- Your objective: A line containing "Image resolution: width=281" appears in the material below. Return exactly every line from the first through that one, and only those.

=== Data to process ===

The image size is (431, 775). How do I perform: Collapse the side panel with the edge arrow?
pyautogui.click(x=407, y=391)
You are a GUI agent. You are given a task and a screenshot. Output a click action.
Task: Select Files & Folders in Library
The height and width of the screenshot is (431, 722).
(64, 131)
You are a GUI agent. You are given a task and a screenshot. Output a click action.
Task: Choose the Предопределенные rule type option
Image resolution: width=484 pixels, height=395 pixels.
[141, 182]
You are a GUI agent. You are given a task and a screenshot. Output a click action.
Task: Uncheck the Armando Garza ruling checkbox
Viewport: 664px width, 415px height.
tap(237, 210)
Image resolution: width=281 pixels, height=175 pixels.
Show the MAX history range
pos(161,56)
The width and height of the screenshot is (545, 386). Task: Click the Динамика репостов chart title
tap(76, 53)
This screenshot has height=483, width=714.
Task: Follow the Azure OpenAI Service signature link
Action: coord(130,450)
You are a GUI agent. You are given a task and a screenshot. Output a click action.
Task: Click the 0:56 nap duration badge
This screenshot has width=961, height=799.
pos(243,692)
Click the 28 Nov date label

===

- Written answer:
The image size is (431, 775). How do I perform: Collapse the side panel with the edge arrow?
pyautogui.click(x=407, y=391)
You are a GUI agent. You are given a task and a screenshot. Output a click action.
Task: Select Files & Folders in Library
The height and width of the screenshot is (431, 722).
(64, 131)
You are a GUI agent. You are given a task and a screenshot. Output a click action.
Task: Choose the Предопределенные rule type option
Image resolution: width=484 pixels, height=395 pixels.
[141, 182]
You are a GUI agent. You are given a task and a screenshot. Output a click action.
Task: Uncheck the Armando Garza ruling checkbox
Viewport: 664px width, 415px height.
tap(237, 210)
Image resolution: width=281 pixels, height=175 pixels.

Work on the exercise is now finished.